Yeah, he hit on the old broad first.

Subsequently, when it was her turn to play, he sidled towards me, and said quietly, “Hey, hey, pretty lady. Your friend says you like playing with balls. Is that true?”

Hey. Hey.

Typically, I would have said nothing and walked away, but this time I felt an approximation to violence. A foreign and empowering feeling, it made me neither fear him nor ignore him. Nor did I run away. I don’t know what shifted in me, but something did. Clutching my cue – and wanting to break it over his head – I eye-balled him and never looked away as I told him, coolly and quietly, “Yes. Yes, I do. But you will never know since you don’t have any. Now get the f**k out of my space.”

I almost scared myself.

Now I am no stranger to profanity. Born and bred in Northern Ireland, those words flew out of me like razor blades, and I never looked away as he slithered out the back door. Here’s what’s important. I still felt guilty about cursing at him, about losing my cool, and – even worse – wondering if perhaps it had been the way I had smiled, the silky summer top I was wearing, the cut of my jeans, or the length of my legs – wondering if it had been my fault.

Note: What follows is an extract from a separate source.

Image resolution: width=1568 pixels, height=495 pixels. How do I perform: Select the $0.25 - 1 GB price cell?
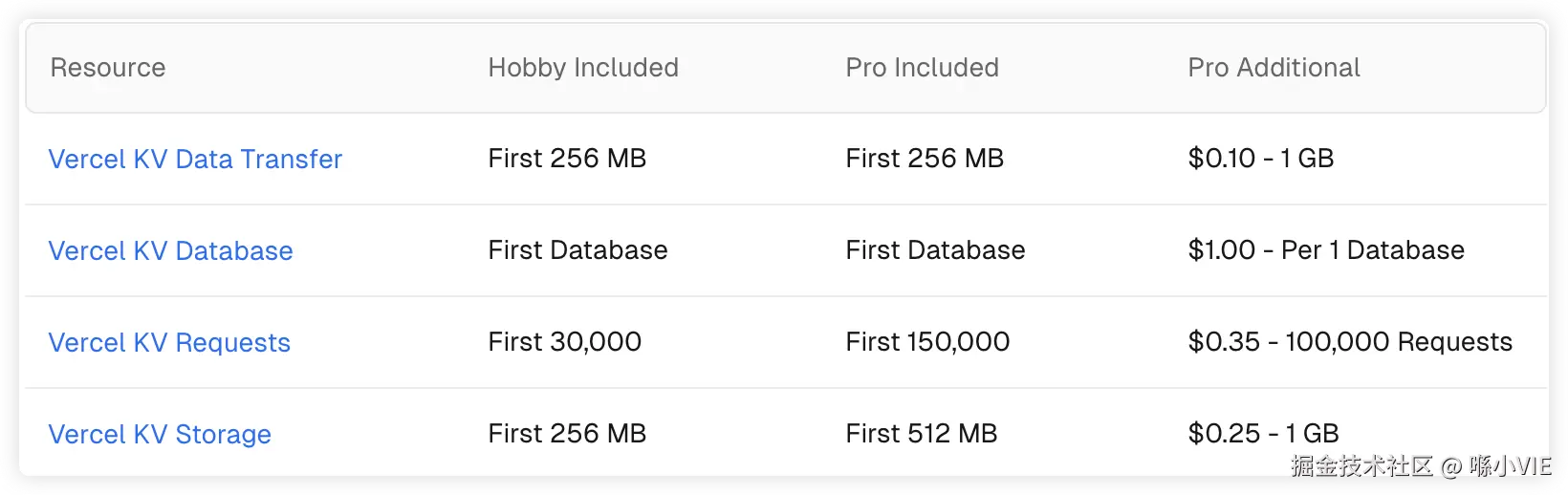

A rush of questions and self doubt – was it because I was in a bar on a Friday night without a man? He would not have said it had I been with a man, would he? Had I asked for it? Had I? And, if I am honest – mindful that I am middle-aged, postmenopausal and most of the time most likely invisible to men on the make – should I have been grateful for the attention? This is the maddening and shameful contradiction that sends me, recoiling and ashamed, to the disconcerting reality that I am no longer the proverbial spring-chicken, therefore, attention from a young man must mean I’ve “still got it.” Really? Yes, really. This confounds me and makes me want to cry.

Why did I think it was my fault. It wasn’t. Was it?

Of course it wasn’t, but I still questioned myself.

And then what happened? Well, the next day and the next, I stepped into the world wearing whatever I choose. I’ll “sparkle and enchant” and risk being called flirtatious which might sound very much like “you’re asking for it.” My daughter has continued to be good – but perhaps not as nice – to strangers.

Like a thief in the night, those men – and every other man who has ever touched me or taunted me or told me I smell real nice when I’m standing next to him in line at an electronics store or called me a stuck-up bitch and told me to suck his dick because I didn’t smile back – has taken something from me – and I’m not sure how to get it back. What I know for sure is that silence won’t get it back.

Sitting here at my kitchen table a million miles away from that little girl walking home from school, I’m thinking about those women who spoke on the steps of the Capitol about their horrific abuse, the years of trauma, and the cost of their silence. I’m thinking about how the White House ordered a fly-over during their press conference, hoping perhaps that the roar of fighter jets would prevent us from hearing what those women had to say. Not this time. We heard them. We all heard them. And then we heard the President of the United States disregard them and say their abuse is just a “democrat hoax.”

As I write, GOP leaders are urging members not to sign the Epstein petition to release the files and demand transparency and justice for these women. Still calling the shots.